Oximunol is now Vivamune, and Still More about Marketing & Profit than Science

The faux science journal Integrative Veterinary Care has recently been pushing a supplement called Vivamune on their Facebook page, so I thought I’d investigate and see what the product was about. It turned out to be an interesting look into the business side of the supplement market.

Vivamune, currently marketed by a company called Avivagen, turns out to be a repackaging of Oximunol, a supplement marketed by a company call Chemaphor (of which Avivagen is a subsidiary). I wrote about Oximunol/Vivamune way back in 2010, and at the time the product was a nice example of marketing outstripping science in the supplement arena. Sadly, the changes in name, ownership, and marketing strategy that have occurred since, and even the scant additional research published in the intervening 5 years, have not changed the basic fact that this product relies on taking a tiny bit of promising but limited science and using it to cash in on the hopes and fears of pet owners.

What is Vivamune/Oximunol?
The core idea behind this supplement is a number of chemicals collectively identified as OxC-beta by the company. These are produced by oxidation of beta-carotene, the pigment that gives carrots their characteristic color and which is a precursor of Vitamin A. The theory, which is perfectly plausible, is that these compounds have biological effects which might enhance the function of the immune system and influence inflammation. However, as usual the statements made by the company in its marketing are much more exciting and dramatic than this humble hypothesis.

Vibrant health made simple

Revolutionary immune supporting active ingredient

Many beneficial health effects

Promotes normal mobility, and relieves occasional stiffness especially in older pets

Soothes skin-related issues associated with seasonal allergies

In pets, OxC-beta supports overall vitality and energy, mobility and joint function, as well as a healthy skin, coat and gut.

Results observed in food animals include healthier growth, better utilization of feed and decreased morbidity. In food animals, it is intended that use of OxC-beta avoids the feeding of antibiotics.

The claims made are pretty vague, as required both by supplement regulations which allow only “support” claims rather than specific treatment claims and also, as we will see, by the lack of specific evidence to support more specific claims. Nevertheless, the implication of wide-ranging and dramatic health benefits is clear. All the usual marketing buzzwords can be found as well, including “holistic,” “natural,” “organic,” and so on. The company does appear, however, to have abandoned some of the language used in marketing Oximunol which suggested their product might have a role in preventing or treating cancer.

Though the company is still marketing to pet owners, the emphasis appears to be on the potentially much more lucrative livestock market, and ultimately the human supplement market. The goal is apparently to market OxC-beta as a growth promoter in food animals, to replace the use of antibiotics for this purpose, which is being limited and in some cases banned by regulatory authorities due to concerns about antibiotic-resistance.

**Stored items**.
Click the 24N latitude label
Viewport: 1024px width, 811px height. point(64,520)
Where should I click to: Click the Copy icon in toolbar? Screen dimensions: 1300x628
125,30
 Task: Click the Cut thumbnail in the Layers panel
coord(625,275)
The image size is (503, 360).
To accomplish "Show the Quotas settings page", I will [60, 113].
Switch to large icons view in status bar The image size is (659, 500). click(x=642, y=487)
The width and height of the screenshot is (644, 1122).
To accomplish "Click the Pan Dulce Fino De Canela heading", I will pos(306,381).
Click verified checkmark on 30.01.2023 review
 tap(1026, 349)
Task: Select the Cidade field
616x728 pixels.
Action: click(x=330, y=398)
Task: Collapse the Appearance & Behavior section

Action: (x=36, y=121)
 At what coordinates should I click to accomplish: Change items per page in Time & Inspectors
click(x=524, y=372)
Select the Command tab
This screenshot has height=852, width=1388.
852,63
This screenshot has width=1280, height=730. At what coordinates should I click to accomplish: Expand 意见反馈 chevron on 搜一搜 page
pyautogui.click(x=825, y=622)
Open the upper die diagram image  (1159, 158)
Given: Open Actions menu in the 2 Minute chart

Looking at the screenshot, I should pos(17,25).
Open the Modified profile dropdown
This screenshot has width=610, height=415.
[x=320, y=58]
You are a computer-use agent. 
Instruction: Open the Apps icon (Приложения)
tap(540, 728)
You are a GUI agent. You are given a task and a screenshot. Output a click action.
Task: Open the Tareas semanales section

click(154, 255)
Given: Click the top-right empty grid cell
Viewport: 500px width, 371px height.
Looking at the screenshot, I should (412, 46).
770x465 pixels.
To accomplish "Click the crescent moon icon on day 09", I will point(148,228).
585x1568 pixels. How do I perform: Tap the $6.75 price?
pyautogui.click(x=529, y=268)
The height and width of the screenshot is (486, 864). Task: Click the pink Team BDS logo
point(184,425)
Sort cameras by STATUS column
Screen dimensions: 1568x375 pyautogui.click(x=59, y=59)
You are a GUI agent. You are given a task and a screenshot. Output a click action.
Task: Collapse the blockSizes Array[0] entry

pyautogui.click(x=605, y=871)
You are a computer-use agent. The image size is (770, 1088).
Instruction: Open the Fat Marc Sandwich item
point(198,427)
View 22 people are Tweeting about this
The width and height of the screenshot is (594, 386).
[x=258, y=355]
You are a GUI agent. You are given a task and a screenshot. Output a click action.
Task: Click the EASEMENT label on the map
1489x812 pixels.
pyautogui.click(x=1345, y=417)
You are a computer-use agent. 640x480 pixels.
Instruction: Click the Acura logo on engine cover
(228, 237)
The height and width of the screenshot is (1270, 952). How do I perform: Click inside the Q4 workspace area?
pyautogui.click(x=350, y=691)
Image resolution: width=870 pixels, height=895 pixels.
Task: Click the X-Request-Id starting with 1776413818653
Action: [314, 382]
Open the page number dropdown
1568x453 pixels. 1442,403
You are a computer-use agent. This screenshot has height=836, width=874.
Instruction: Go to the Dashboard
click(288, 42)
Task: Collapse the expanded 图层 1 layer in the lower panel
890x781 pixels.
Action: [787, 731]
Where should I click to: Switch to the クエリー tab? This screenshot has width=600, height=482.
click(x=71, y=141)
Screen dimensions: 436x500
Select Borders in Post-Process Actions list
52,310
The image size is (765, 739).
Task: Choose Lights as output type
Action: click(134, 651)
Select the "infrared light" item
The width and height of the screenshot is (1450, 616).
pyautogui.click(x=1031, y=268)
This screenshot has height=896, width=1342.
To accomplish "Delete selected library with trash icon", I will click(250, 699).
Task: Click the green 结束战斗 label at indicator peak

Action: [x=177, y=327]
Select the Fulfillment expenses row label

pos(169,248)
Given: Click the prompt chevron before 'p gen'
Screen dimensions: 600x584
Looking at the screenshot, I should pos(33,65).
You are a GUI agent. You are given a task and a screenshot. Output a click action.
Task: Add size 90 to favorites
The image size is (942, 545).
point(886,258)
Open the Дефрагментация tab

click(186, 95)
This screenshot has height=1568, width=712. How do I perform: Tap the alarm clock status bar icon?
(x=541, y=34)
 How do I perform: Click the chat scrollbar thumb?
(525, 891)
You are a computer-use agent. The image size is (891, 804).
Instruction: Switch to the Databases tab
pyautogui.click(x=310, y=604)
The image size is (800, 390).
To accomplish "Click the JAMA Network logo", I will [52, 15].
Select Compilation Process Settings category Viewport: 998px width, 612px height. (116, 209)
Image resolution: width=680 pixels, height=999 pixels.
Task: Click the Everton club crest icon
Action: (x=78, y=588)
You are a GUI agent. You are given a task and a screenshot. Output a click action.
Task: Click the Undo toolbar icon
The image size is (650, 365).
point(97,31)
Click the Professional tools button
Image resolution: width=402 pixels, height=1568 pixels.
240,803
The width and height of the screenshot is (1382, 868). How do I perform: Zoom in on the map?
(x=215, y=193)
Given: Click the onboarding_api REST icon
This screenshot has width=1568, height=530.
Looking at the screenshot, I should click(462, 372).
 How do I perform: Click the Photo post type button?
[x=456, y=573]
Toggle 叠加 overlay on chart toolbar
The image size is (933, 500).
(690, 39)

**Requirement**.
Pick up the Vivamune/Oximunol article after its final sentence and carry it forward.

**Task response**.
“In OxC-beta, we have discovered a natural alternative technology to antibiotics that we’re now targeting to improve productivity in livestock,” president and CEO, Cameron Groome, says… “We can quickly turn on enough OxC-beta production to generate tens of millions of dollars of revenue,” Mr. Groome suggests. “What we need to do is complete the sales cycle with those companies that can become multimillion dollar customers. That’s what we’re doing now…”

Does It Work?
The Vivamune/Oximunol marketing emphasizes the scientific credentials of the company’s leaders and the scientific basis for their product and claims:

Scientifically formulated

Rigorously researched and developed in Canada by a dedicated team of chemists, biochemists and veterinary immunologists

We have already had three peer-reviewed scientific papers published in leading journals on its chemistry and biology

The reality is a bit less impressive.

My original article on Oximunol was prompted by a press release suggesting an in-house “clinical trial” had been conducted on the product and that “A full report of the study is being prepared for submission for publication in a peer-reviewed journal.” I have not been able to find any evidence that this study has been published beyond the company’s own marketing statements in the intervening five years.

There are a number of published studies referred to on various Avivagen web pages and in other press releases. One paper in PLOS One presents some in vitro and lab mouse data indicating OxC-beta has some physiologic effects. Another study published in the American Journal of Veterinary Research found evidence for some effects of OxC-beta on white blood cells in vitro and in the lungs of Holstein calves. A study in poultry presented at a conference in Korea suggested some protective effects against a bacterial infection of the intestines, and another unpublished Korean study in pigs suggested OxC-beta might have growth promoting properties. The company has announced additional livestock studies in Asia, where it appears to be focusing its marketing efforts.

This research certainly suggests the chemicals in OxC-beta have measurable effects, and that some of these effects might be useful in preventing disease or promoting health. But as usual, the research is preliminary and very limited, and it does not justify widespread use of this supplement, especially in pets. There are still no clinical studies showing any benefits of any kind for dogs and cats, and only the most preliminary studies showing any benefits in food animals that might justify widespread use or effectively replace antibiotics as growth promoters in feed. The exuberance of the advertising has more to do with marketing and profits than with science.

Is It Safe?
As I often have to remind people, the absence of strong evidence for benefits from a medical therapy also means an absence of strong evidence for safety. The use of marketing terms like “natural” and “organic” are not reliable indicators of whether or not a product is safe. And while the chemicals in OxC-beta are derived from a food which, in itself, is safe to eat in reasonable amounts (though you can turn your skin yellow from eating too many carrots) that doesn’t mean the supplement is automatically safe.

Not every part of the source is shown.